• [GOAL]: Copy the data from the line containing "I will 953,44." to the line containing "point(429,24)", both included, and nothing else.
Begin DATASET EXCERPTS
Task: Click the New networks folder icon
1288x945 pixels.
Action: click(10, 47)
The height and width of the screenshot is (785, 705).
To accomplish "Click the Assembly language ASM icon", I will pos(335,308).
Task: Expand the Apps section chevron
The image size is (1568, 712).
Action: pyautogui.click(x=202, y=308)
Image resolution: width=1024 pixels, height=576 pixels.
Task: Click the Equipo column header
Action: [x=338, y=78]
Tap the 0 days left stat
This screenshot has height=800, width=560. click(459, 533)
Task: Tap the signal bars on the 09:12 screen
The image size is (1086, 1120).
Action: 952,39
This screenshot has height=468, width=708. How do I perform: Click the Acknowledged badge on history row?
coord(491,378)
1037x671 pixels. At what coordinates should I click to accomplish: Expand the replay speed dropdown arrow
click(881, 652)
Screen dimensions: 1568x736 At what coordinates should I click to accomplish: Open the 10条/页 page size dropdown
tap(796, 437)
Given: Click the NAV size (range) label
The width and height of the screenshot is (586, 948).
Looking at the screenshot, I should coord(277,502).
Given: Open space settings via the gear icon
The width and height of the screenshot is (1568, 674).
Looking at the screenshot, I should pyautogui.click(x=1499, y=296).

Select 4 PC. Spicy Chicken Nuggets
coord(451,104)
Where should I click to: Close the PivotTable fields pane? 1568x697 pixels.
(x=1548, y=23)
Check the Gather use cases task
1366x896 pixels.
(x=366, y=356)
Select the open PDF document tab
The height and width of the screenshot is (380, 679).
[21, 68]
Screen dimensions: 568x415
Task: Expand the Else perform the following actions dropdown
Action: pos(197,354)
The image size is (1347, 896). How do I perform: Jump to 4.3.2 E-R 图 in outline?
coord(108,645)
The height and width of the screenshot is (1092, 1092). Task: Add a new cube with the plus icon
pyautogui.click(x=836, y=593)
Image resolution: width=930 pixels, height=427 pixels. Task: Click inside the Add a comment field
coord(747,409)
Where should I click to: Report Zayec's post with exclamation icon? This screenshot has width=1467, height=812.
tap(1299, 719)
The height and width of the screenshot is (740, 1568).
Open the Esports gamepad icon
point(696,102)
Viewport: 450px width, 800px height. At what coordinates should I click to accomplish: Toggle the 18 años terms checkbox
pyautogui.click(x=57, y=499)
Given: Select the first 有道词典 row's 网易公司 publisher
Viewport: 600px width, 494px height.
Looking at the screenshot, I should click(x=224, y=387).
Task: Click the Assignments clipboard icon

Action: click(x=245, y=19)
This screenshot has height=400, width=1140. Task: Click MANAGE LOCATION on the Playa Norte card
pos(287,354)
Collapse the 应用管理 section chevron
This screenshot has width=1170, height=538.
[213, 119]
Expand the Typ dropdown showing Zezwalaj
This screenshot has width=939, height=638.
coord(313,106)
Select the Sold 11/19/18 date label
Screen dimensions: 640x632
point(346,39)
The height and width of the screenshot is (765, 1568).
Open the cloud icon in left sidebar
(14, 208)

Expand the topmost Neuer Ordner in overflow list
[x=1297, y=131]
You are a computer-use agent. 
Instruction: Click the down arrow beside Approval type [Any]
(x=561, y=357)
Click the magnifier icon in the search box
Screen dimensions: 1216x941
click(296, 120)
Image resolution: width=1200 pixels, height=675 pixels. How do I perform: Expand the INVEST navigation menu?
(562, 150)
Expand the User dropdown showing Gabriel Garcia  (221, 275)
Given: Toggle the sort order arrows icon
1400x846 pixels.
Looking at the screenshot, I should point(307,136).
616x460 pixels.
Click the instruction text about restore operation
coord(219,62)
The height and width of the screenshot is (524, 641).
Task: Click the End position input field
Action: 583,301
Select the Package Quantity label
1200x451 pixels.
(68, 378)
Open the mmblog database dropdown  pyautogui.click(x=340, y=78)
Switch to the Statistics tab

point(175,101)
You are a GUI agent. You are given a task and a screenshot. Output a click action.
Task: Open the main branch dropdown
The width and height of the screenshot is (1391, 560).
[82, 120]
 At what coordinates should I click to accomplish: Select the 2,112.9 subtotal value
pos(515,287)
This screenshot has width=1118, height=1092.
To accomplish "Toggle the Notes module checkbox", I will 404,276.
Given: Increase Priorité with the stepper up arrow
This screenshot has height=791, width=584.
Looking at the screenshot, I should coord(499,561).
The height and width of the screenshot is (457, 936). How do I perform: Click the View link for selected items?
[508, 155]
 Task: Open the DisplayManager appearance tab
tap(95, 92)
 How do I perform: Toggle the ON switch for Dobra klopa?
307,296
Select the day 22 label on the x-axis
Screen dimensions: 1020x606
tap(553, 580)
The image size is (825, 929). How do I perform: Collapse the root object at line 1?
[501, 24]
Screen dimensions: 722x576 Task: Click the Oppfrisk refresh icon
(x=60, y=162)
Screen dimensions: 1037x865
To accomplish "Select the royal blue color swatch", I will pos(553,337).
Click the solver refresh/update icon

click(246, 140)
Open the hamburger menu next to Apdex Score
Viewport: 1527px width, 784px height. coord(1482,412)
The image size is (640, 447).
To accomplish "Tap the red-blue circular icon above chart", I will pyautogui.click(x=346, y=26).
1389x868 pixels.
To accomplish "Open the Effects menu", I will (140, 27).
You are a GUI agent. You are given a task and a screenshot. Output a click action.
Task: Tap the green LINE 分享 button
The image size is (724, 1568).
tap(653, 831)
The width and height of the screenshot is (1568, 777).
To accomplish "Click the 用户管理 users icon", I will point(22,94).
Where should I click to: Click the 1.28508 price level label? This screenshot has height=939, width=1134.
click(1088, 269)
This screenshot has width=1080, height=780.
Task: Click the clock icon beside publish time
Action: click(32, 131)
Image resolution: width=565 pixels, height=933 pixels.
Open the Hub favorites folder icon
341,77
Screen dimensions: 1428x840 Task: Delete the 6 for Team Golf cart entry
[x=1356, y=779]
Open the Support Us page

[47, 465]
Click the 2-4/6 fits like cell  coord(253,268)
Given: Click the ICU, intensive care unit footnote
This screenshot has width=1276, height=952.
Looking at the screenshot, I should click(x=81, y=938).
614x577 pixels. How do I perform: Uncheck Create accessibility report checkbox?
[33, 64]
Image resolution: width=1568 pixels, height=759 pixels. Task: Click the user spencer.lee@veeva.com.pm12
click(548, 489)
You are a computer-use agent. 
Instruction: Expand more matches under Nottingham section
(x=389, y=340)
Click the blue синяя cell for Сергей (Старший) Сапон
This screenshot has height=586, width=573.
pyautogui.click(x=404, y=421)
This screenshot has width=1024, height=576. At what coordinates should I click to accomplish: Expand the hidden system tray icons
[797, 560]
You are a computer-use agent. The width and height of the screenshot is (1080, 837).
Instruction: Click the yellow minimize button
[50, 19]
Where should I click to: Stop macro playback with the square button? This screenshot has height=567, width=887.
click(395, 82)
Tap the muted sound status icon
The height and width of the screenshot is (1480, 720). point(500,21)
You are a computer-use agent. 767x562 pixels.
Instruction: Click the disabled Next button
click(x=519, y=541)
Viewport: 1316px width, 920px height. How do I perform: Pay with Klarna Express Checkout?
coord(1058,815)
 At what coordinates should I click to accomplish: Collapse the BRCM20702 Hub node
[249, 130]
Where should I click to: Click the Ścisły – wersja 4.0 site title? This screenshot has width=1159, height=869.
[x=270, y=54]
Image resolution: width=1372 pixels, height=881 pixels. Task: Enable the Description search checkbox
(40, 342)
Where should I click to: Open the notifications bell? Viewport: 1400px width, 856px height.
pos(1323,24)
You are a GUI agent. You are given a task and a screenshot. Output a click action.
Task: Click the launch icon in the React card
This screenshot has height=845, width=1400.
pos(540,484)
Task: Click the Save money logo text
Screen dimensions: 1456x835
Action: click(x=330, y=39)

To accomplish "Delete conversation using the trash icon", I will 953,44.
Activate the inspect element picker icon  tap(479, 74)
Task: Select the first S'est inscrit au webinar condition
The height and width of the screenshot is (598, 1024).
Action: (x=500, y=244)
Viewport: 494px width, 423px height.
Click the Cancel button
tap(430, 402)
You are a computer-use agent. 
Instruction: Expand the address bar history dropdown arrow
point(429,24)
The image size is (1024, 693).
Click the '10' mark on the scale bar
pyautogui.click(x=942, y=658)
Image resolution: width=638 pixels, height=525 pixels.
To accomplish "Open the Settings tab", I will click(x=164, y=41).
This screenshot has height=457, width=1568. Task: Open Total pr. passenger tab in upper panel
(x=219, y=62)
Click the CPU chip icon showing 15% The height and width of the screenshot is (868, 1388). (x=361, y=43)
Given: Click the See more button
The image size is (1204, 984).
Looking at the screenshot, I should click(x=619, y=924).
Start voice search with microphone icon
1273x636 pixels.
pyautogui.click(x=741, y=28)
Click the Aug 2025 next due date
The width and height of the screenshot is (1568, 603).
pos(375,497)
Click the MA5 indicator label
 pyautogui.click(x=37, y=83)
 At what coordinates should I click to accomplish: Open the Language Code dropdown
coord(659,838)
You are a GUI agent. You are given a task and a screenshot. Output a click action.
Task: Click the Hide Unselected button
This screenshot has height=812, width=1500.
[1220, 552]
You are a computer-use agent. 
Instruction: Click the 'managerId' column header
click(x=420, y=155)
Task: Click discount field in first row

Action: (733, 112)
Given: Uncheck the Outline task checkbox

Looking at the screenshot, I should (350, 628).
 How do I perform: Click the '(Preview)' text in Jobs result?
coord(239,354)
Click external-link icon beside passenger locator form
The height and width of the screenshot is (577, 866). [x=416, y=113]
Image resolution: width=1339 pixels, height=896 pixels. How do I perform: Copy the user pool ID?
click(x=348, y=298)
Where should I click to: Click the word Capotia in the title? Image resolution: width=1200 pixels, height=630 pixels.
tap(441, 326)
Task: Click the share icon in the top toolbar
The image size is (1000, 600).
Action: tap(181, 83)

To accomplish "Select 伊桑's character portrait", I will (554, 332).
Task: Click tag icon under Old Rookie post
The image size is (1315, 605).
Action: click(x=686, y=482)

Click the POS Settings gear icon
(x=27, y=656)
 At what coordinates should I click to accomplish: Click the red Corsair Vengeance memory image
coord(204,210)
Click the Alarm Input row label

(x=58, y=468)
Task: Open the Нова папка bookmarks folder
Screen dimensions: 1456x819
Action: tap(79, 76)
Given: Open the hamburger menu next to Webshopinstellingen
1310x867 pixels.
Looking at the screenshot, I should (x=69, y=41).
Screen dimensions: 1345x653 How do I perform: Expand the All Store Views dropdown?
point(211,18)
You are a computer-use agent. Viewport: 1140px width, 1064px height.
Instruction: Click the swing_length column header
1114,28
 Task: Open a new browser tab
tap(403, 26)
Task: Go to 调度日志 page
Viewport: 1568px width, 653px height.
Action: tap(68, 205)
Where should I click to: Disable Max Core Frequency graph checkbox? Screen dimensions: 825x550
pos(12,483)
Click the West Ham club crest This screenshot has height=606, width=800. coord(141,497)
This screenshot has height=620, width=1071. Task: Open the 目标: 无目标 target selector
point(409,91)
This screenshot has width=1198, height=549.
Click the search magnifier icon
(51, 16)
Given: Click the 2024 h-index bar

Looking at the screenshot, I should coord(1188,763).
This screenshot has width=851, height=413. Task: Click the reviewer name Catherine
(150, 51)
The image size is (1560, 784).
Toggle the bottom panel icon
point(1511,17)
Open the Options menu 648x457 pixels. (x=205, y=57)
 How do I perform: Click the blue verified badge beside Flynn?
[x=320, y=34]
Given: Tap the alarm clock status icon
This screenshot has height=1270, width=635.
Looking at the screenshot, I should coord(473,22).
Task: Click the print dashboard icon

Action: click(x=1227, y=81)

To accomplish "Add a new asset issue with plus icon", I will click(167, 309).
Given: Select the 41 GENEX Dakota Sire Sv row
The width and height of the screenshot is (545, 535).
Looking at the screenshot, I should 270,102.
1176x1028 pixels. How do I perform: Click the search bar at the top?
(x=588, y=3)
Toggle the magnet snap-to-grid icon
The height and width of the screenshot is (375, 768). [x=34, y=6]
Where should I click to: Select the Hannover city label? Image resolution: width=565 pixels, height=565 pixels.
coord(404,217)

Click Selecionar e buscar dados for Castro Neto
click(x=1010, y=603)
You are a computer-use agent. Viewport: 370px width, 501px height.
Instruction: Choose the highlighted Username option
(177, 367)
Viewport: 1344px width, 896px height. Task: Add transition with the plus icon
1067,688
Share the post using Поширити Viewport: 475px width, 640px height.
End DATASET EXCERPTS
• [SOLUTION TO THE EXERCISE]:
To accomplish "Delete conversation using the trash icon", I will 953,44.
Activate the inspect element picker icon  tap(479, 74)
Task: Select the first S'est inscrit au webinar condition
The height and width of the screenshot is (598, 1024).
Action: (x=500, y=244)
Viewport: 494px width, 423px height.
Click the Cancel button
tap(430, 402)
You are a computer-use agent. 
Instruction: Expand the address bar history dropdown arrow
point(429,24)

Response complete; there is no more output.